Your answer must be an exact repeat of the lines from the one containing "Collapse the ul element in DOM tree" through the last line of the records, both included, with no pictures.

[Records]

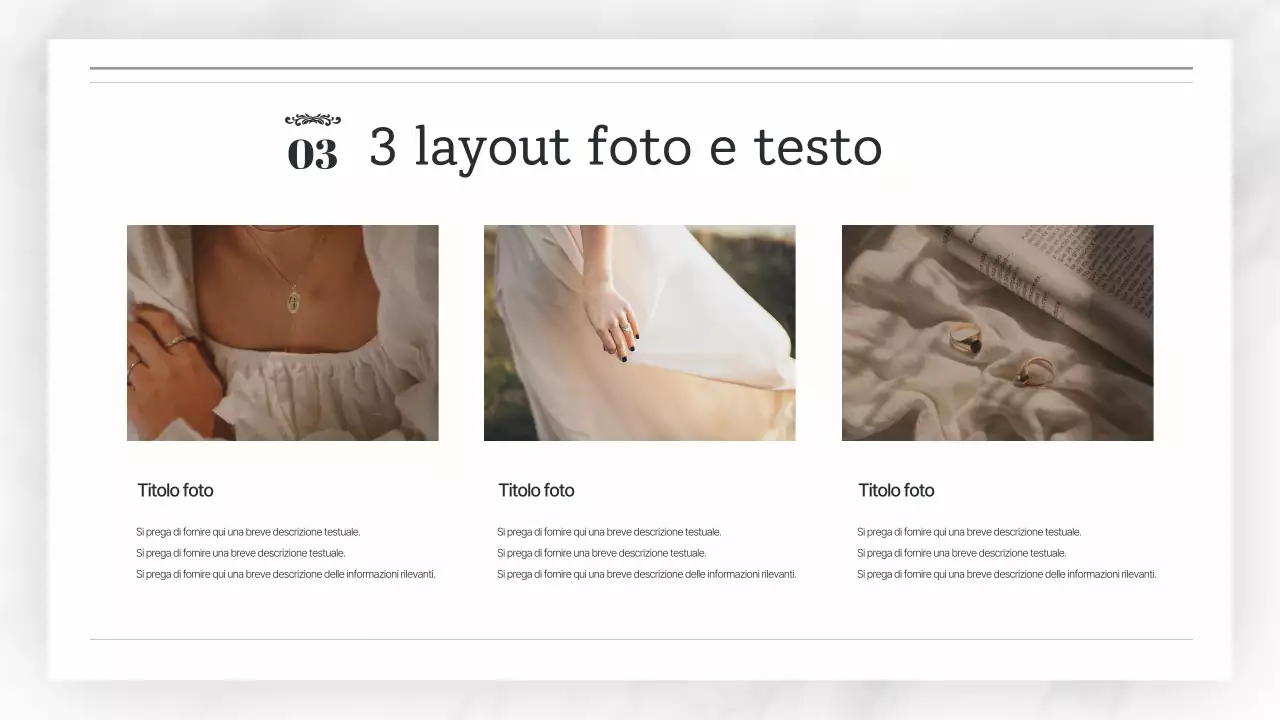
Task: Click second description line in right column
Action: [x=961, y=553]
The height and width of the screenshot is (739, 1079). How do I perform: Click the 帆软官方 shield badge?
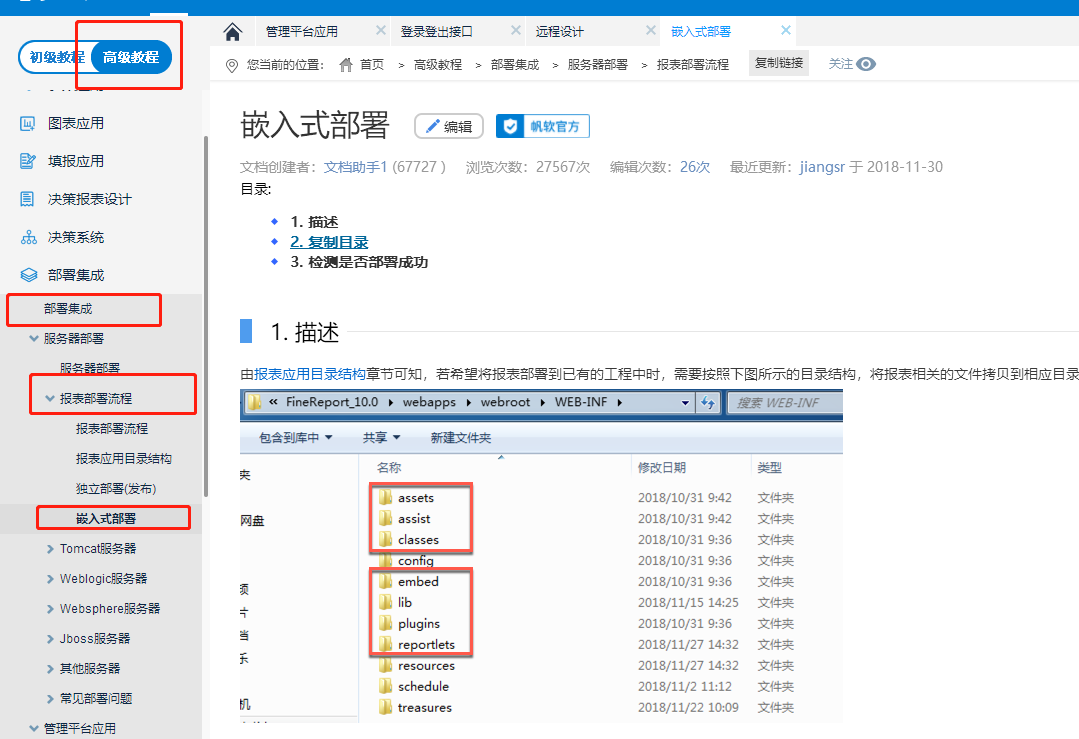[510, 126]
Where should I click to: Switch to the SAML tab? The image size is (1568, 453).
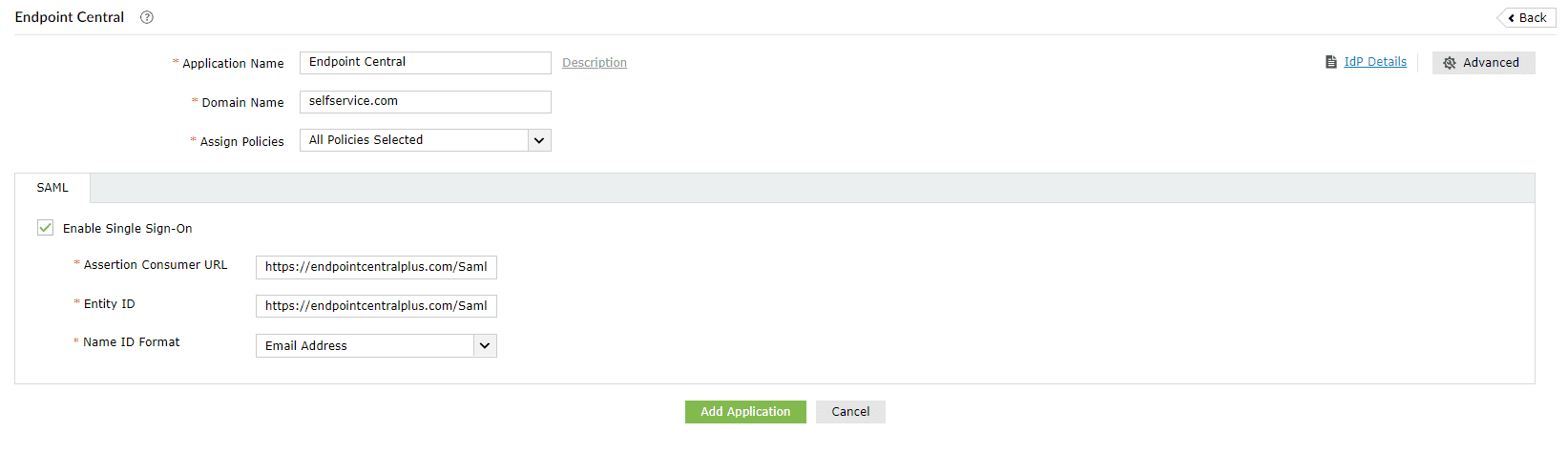[x=52, y=188]
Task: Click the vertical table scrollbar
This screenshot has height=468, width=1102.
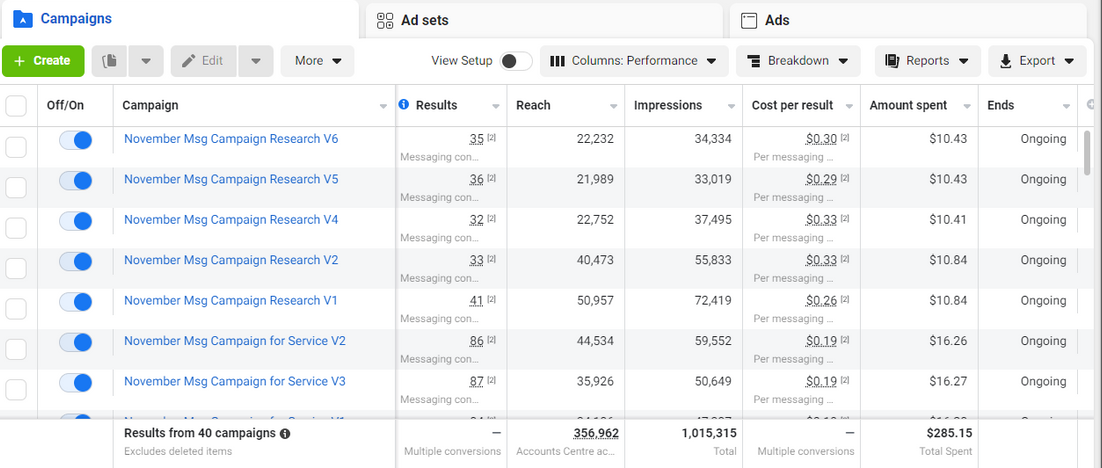Action: tap(1087, 152)
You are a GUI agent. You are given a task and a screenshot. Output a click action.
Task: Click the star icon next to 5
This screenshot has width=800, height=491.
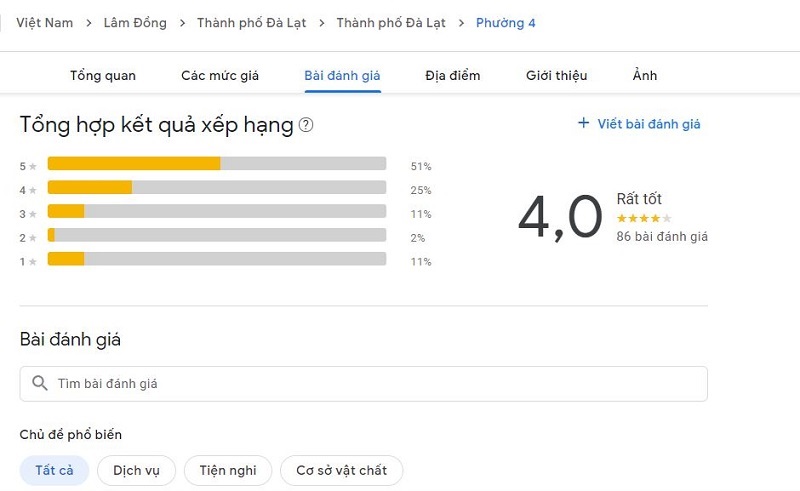point(33,166)
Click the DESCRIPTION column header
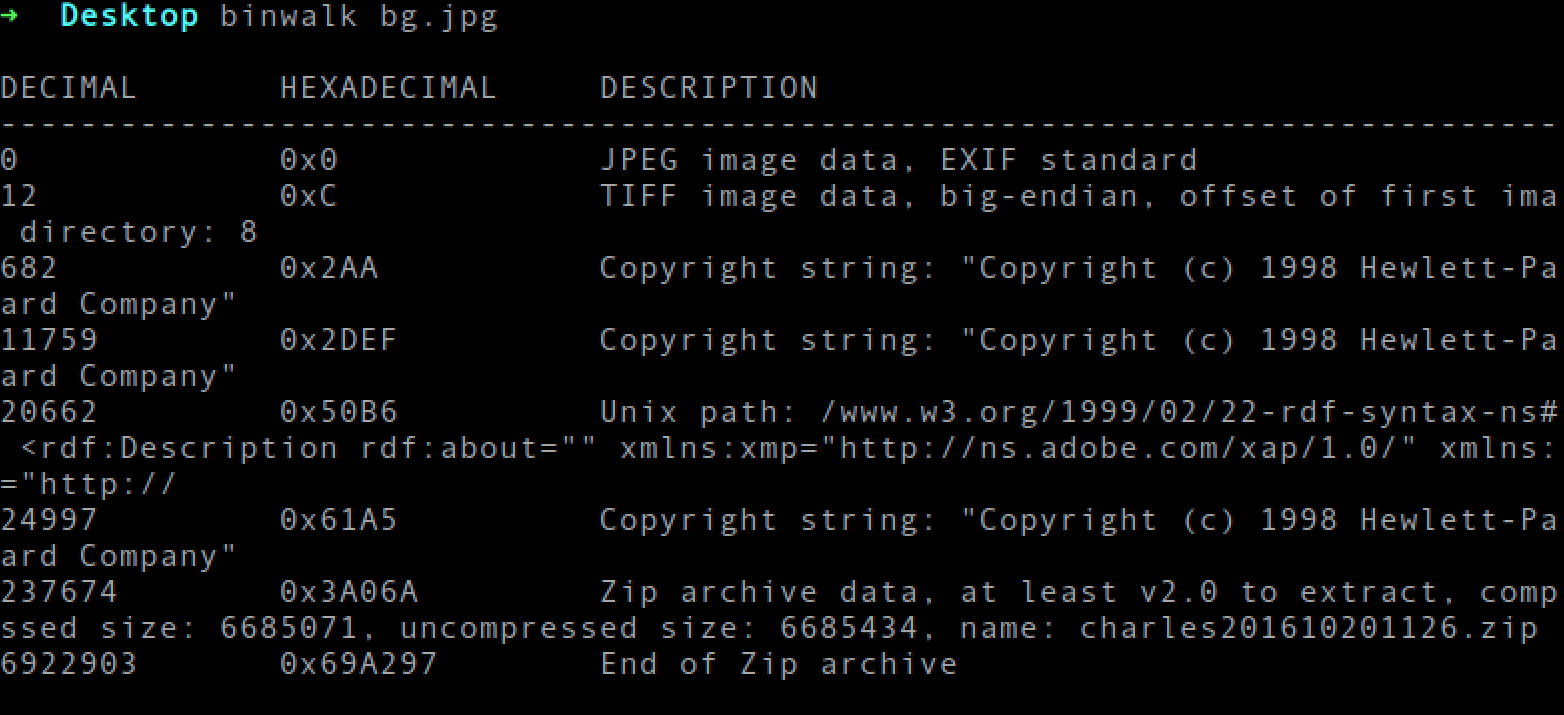This screenshot has height=715, width=1564. (x=708, y=88)
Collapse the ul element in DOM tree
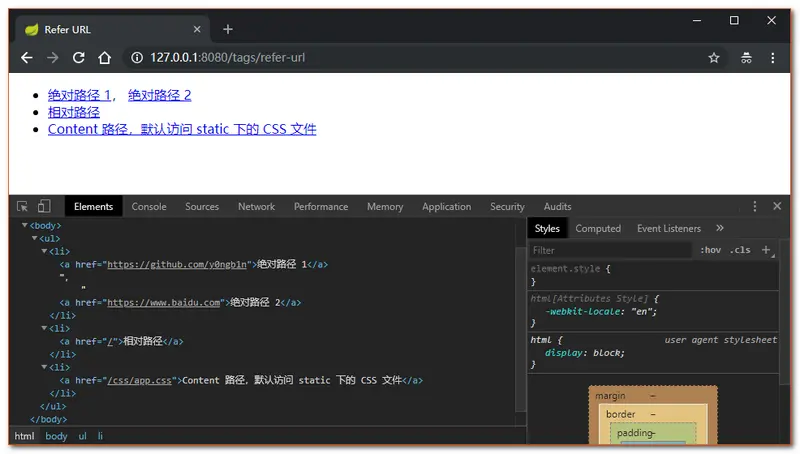 coord(35,239)
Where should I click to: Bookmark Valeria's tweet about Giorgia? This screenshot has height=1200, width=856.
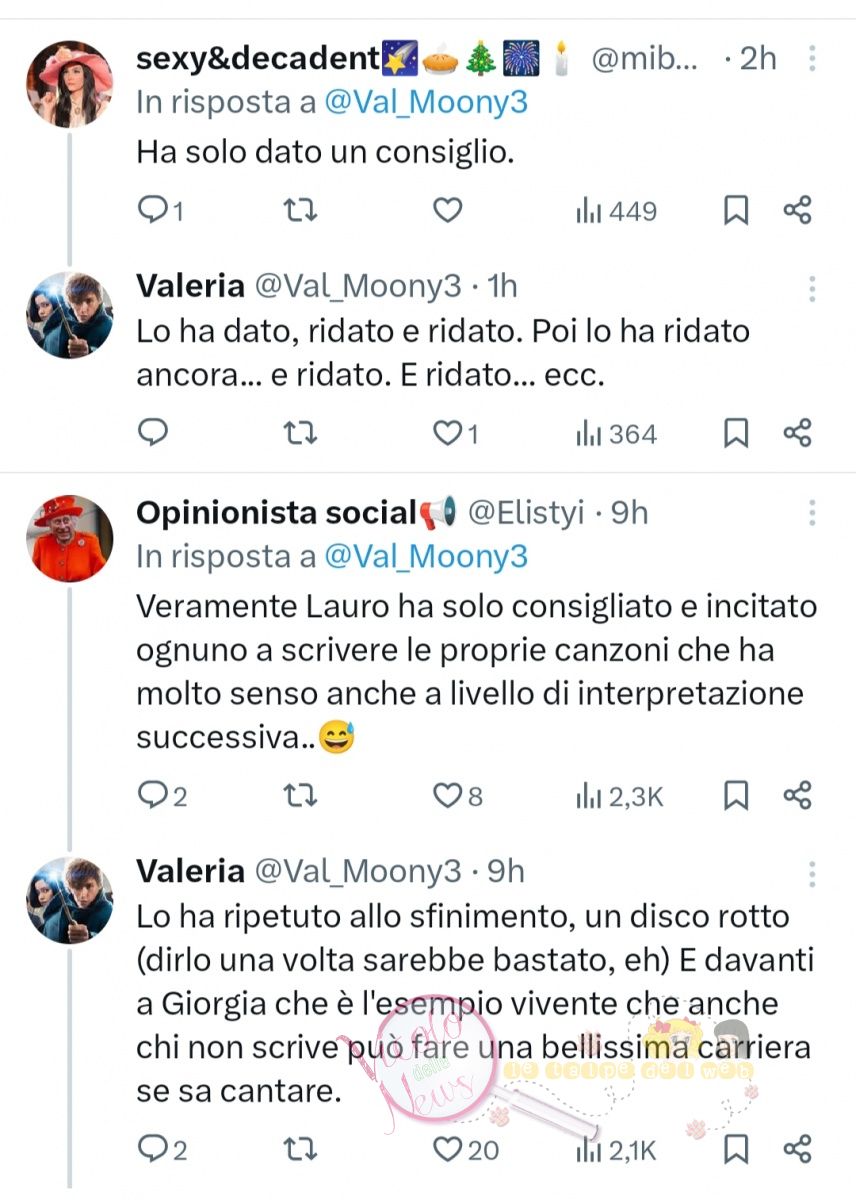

[/Records]

▸ **Finished task**
Collapse the ul element in DOM tree
 coord(35,239)
Where should I click to: Bookmark Valeria's tweet about Giorgia? This screenshot has height=1200, width=856.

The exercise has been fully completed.